What does it say?

Some 100 miles east of Ephesus and 11 miles from Laodicea (mentioned in Rev 3), Colossae is a small town in modern southwestern Turkey. There is no evidence Paul ever visited this city, but having spent considerable time in Ephesus, the Colossian church is fruit of the Gospel fanning out from Ephesus (Acts 19:10). During Paul’s time in Ephesus, two prominent men from Colossae come to faith, Epaphras, founder of the Colossian church, and Philemon, in whose house the church meets. Paul writes Colossians and Philemon during his imprisonment in Rome around 62-64 AD.

Paul opens the Colossian letter with prayer and greetings followed by teaching the absolute preeminence and lordship of Jesus Christ (Col 1). His objective is to correct bad teaching creeping into the church and show the Colossians that Christ is all they need (Col 2). Typical of Paul’s letter, the first half is teaching and the second part is application. Paul shows the Corinthians what it means to live out Christ’s life in our personal relationships, including marriage, parenting and the marketplace, before closing with more personal greetings (Col 3-4).
Paul writes Philemon, Colossians and Ephesians in the same period of his Roman imprisonment, and Tychicus probably delivers all three on the same trip. In prison Paul meets a young runaway slave named Onesimus and leads him to faith.

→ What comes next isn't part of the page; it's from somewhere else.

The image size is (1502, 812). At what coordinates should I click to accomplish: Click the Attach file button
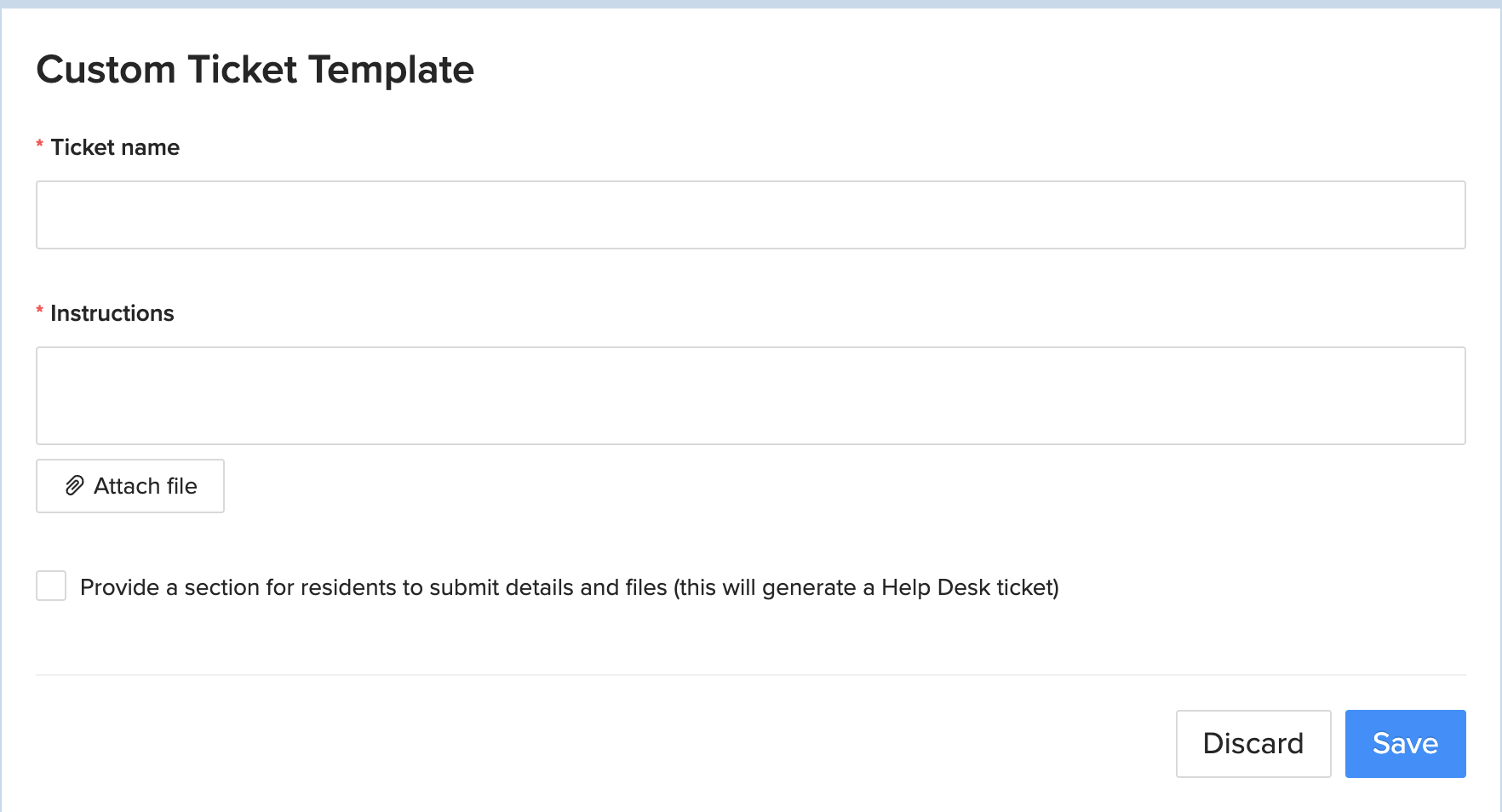coord(130,486)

Upon discovering that he has run away from his friend Philemon, he sends him back with this letter instructing Philemon to put any damages that Onesimus may have caused on his (Paul’s) account.

What does it mean?

The pressing issue in Colossae is syncretism, the mixing or blending of two or more religions. These are the influences seeking to gain a foothold in the Colossian church and the reason Paul emphasizes the believer’s completeness in Christ alone. Many note the similarities between the letters to the Ephesians and Colossians, yet with subtle differences. Ephesians emphasizes that we are in Christ as believers; Colossians emphasizes that Christ is in us. Ephesians emphasizes the Holy Spirit; Colossians puts more emphasis on the word of God. Ephesians focuses the foundation of the church; Colossians looks to the fulfillment of the church.
Philemon is a short, but amazing illustration of love, grace, forgiveness, redemption, restoration and human dignity rooted in the realities of life.

How will I respond?

What can I learn from the little book of Philemon about relationships? What one practical step can I take today to be a better and more biblical friend?